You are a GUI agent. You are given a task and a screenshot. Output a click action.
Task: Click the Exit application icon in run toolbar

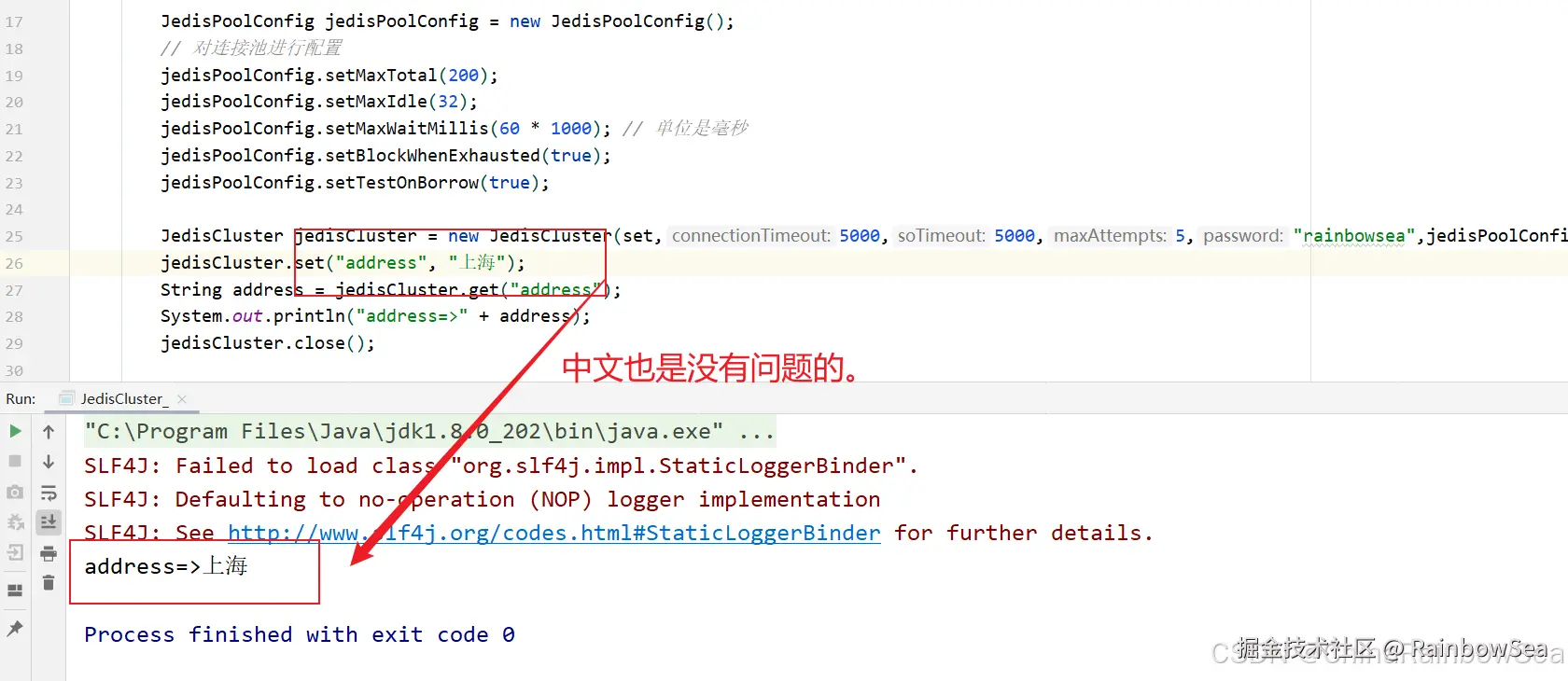pyautogui.click(x=15, y=553)
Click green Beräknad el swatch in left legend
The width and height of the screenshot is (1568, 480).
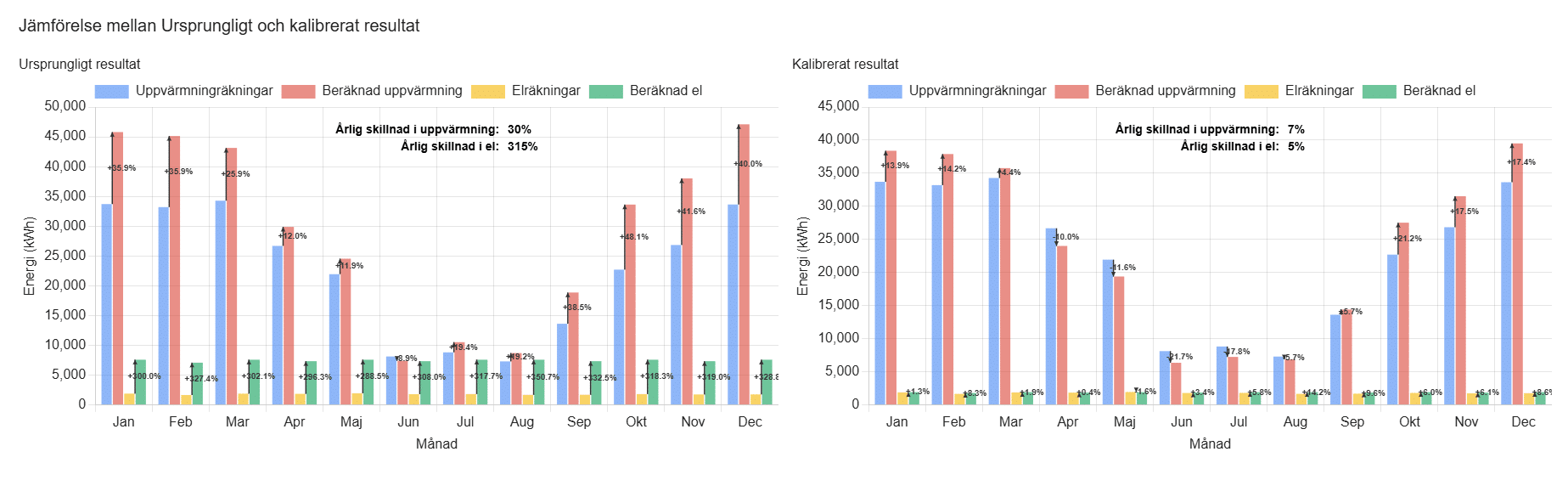pos(605,92)
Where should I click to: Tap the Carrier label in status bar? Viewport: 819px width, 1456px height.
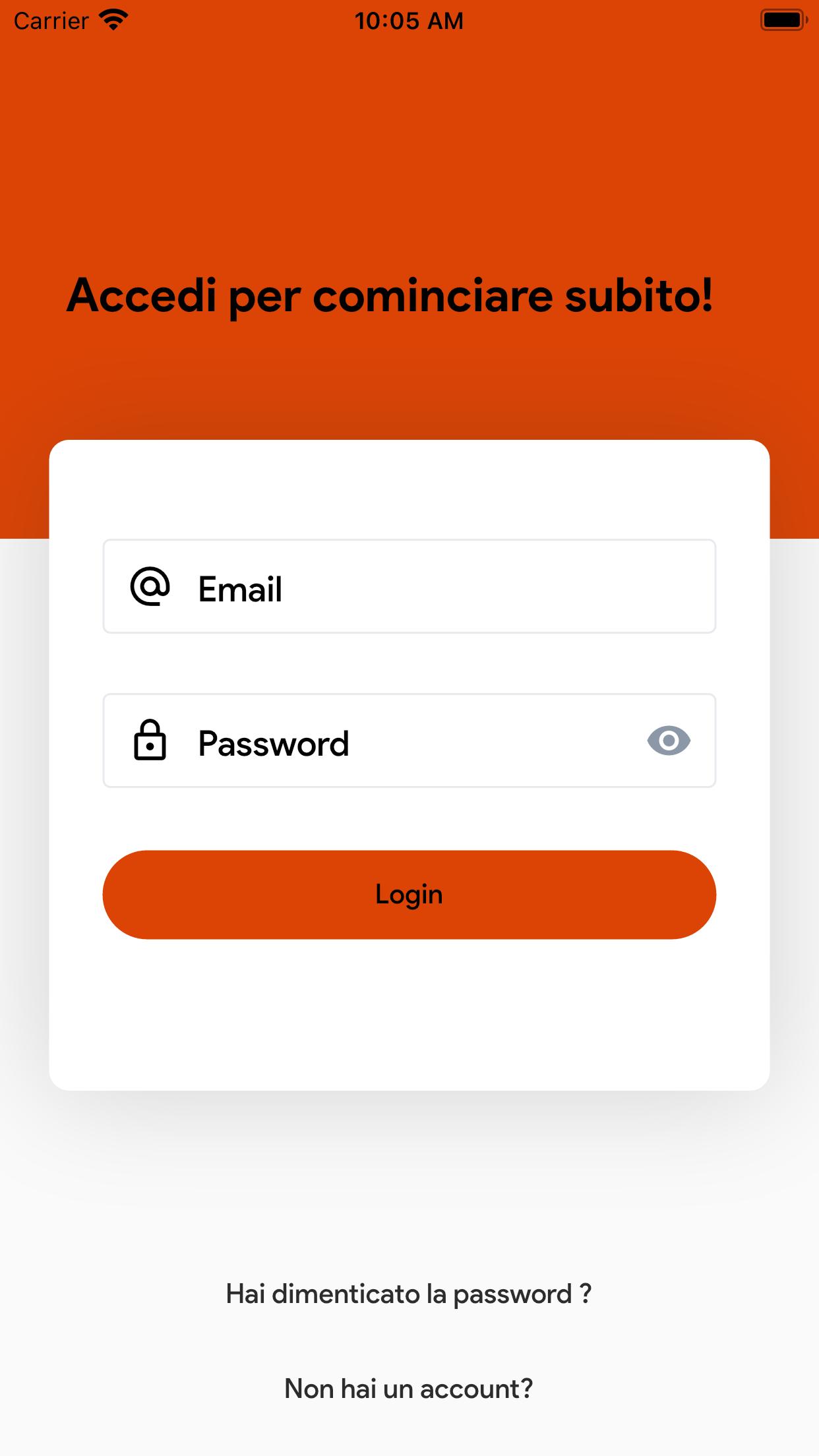pos(51,21)
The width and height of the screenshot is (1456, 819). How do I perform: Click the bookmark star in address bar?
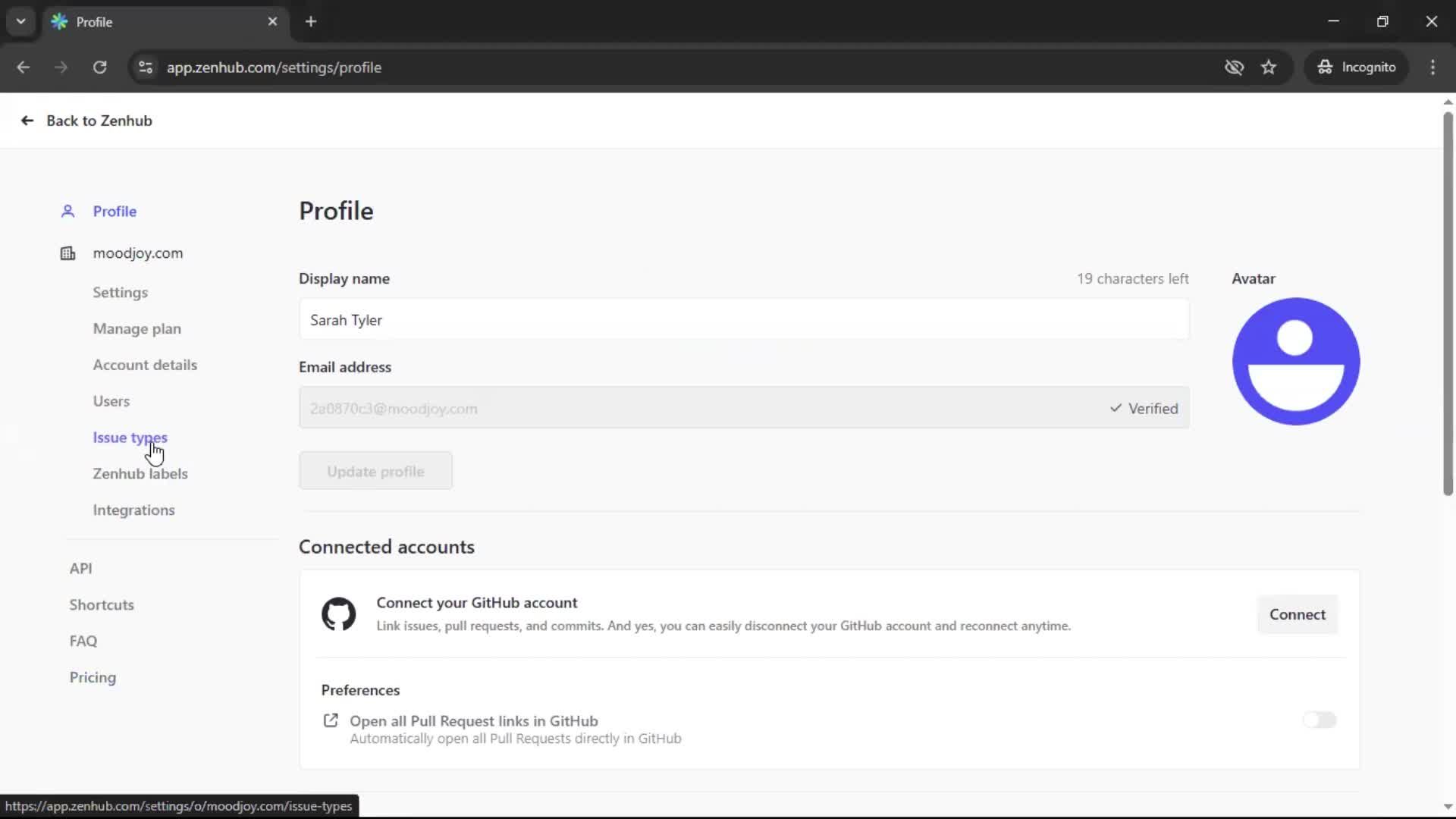(1269, 67)
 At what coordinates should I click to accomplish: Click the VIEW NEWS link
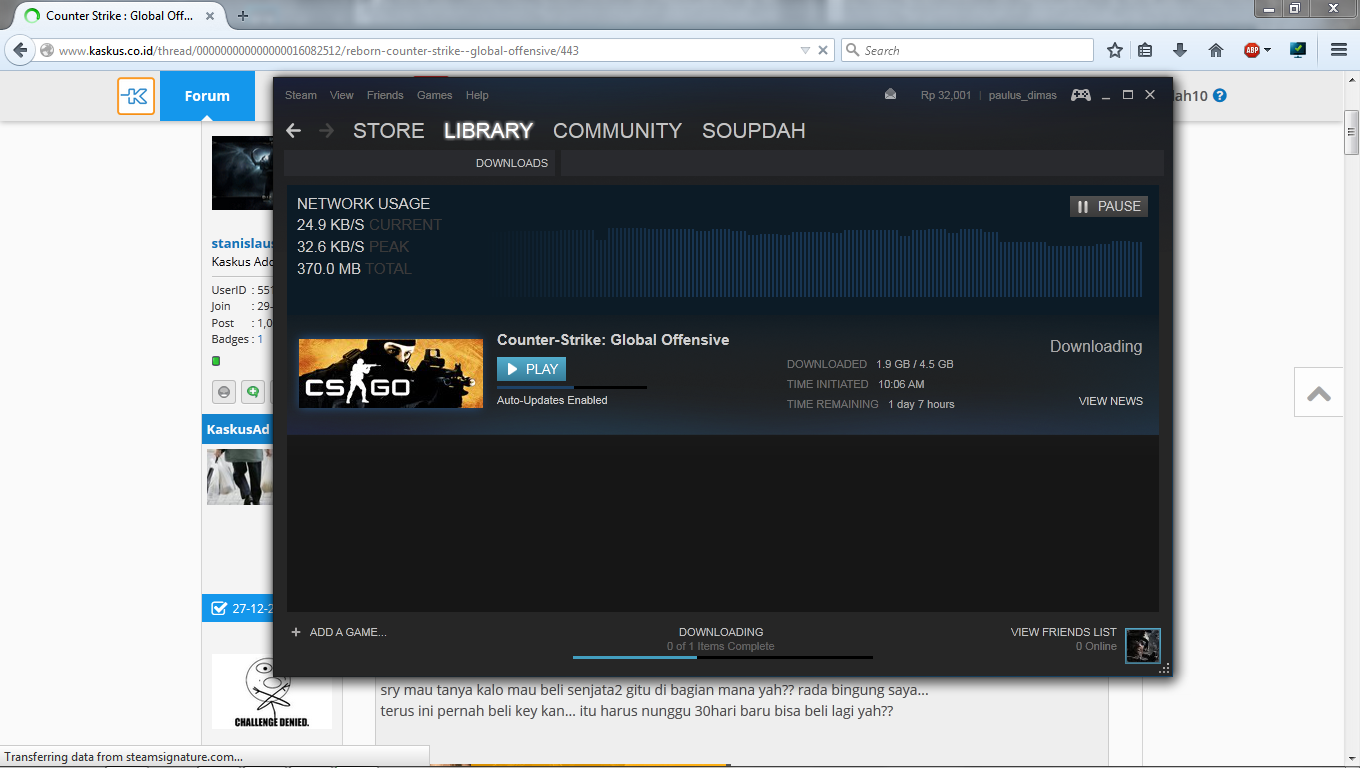pos(1110,401)
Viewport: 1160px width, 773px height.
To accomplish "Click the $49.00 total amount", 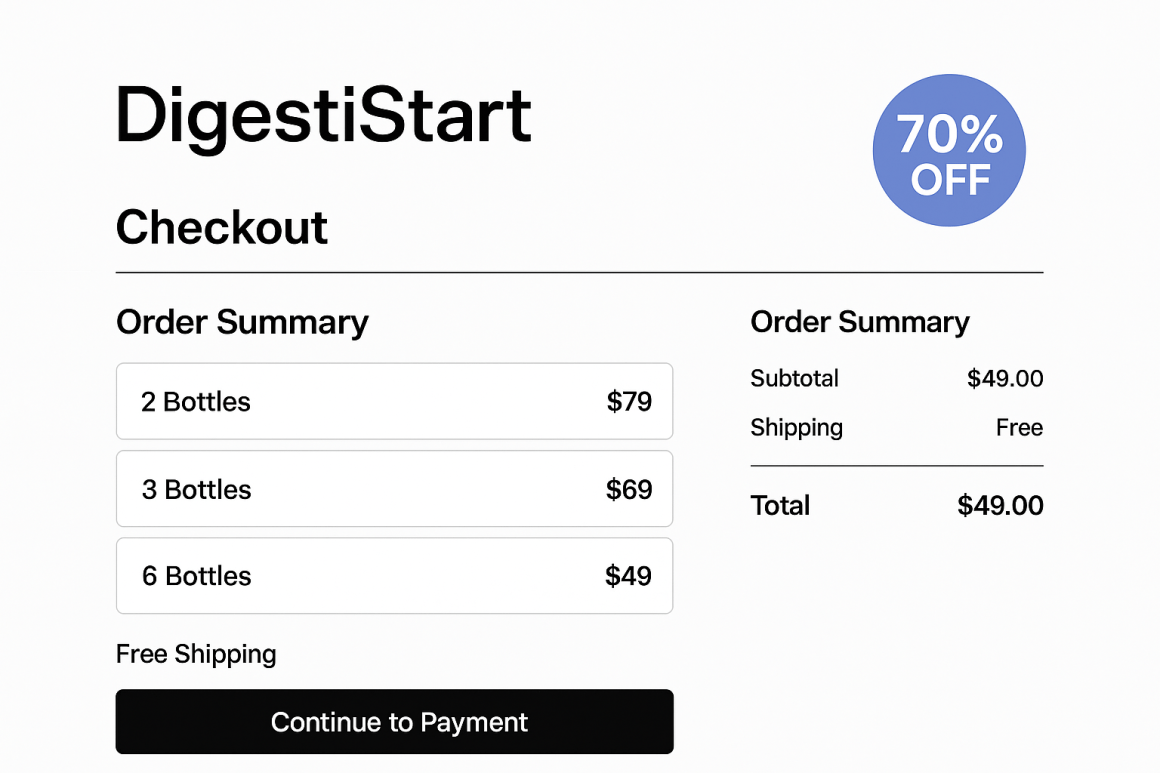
━━━━━━━━━━━━━━━━━━━━
Problem details: Revise the data above by replacing every occurrence of "screenshot" with "screen capture" and leaving all other text unchanged. Omit the pictures from your answer.

Solution to the exercise:
You are a GUI agent. You are given a task and a screen capture. Output a click action.
Task: Click the Exit application icon in run toolbar

pyautogui.click(x=15, y=553)
Click green Beräknad el swatch in left legend
The width and height of the screen capture is (1568, 480).
pos(605,92)
Where should I click to: Tap the Carrier label in status bar? Viewport: 819px width, 1456px height.
pos(51,21)
The width and height of the screen capture is (1456, 819). How do I perform: Click the bookmark star in address bar?
(1269, 67)
 At what coordinates should I click to accomplish: Click the VIEW NEWS link
pos(1110,401)
Viewport: 1160px width, 773px height.
To accomplish "Click the $49.00 total amount", 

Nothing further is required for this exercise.